RECORDS TO USE:
==============================

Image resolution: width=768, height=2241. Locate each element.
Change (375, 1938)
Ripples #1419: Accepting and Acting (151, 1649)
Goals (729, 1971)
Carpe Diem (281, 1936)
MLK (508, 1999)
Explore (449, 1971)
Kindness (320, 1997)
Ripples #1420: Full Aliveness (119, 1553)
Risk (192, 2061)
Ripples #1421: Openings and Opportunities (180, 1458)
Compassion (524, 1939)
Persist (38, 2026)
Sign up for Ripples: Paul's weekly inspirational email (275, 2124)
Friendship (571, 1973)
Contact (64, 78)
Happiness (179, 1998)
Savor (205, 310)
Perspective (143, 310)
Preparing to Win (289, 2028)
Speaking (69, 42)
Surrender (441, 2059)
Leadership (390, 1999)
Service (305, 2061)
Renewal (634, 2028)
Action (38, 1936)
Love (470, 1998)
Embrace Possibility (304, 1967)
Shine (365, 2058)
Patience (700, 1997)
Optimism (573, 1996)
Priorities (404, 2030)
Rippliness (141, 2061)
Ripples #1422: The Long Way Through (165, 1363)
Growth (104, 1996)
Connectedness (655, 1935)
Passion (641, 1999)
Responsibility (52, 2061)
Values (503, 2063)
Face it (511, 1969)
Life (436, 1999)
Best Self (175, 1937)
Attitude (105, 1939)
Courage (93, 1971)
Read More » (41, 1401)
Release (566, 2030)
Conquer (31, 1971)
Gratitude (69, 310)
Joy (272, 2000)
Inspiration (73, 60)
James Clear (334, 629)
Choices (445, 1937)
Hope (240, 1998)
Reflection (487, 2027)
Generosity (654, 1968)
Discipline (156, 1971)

==============================

THE TASK: What you hand back must match the records above exactly.

ANSWER SECTION:
Image resolution: width=768, height=2241. Locate each element.
Change (375, 1938)
Ripples #1419: Accepting and Acting (151, 1649)
Goals (729, 1971)
Carpe Diem (281, 1936)
MLK (508, 1999)
Explore (449, 1971)
Kindness (320, 1997)
Ripples #1420: Full Aliveness (119, 1553)
Risk (192, 2061)
Ripples #1421: Openings and Opportunities (180, 1458)
Compassion (524, 1939)
Persist (38, 2026)
Sign up for Ripples: Paul's weekly inspirational email (275, 2124)
Friendship (571, 1973)
Contact (64, 78)
Happiness (179, 1998)
Savor (205, 310)
Perspective (143, 310)
Preparing to Win (289, 2028)
Speaking (69, 42)
Surrender (441, 2059)
Leadership (390, 1999)
Service (305, 2061)
Renewal (634, 2028)
Action (38, 1936)
Love (470, 1998)
Embrace Possibility (304, 1967)
Shine (365, 2058)
Patience (700, 1997)
Optimism (573, 1996)
Priorities (404, 2030)
Rippliness (141, 2061)
Ripples #1422: The Long Way Through (165, 1363)
Growth (104, 1996)
Connectedness (655, 1935)
Passion (641, 1999)
Responsibility (52, 2061)
Values (503, 2063)
Face it (511, 1969)
Life (436, 1999)
Best Self (175, 1937)
Attitude (105, 1939)
Courage (93, 1971)
Read More » (41, 1401)
Release (566, 2030)
Conquer (31, 1971)
Gratitude (69, 310)
Joy (272, 2000)
Inspiration (73, 60)
James Clear (334, 629)
Choices (445, 1937)
Hope (240, 1998)
Reflection (487, 2027)
Generosity (654, 1968)
Discipline (156, 1971)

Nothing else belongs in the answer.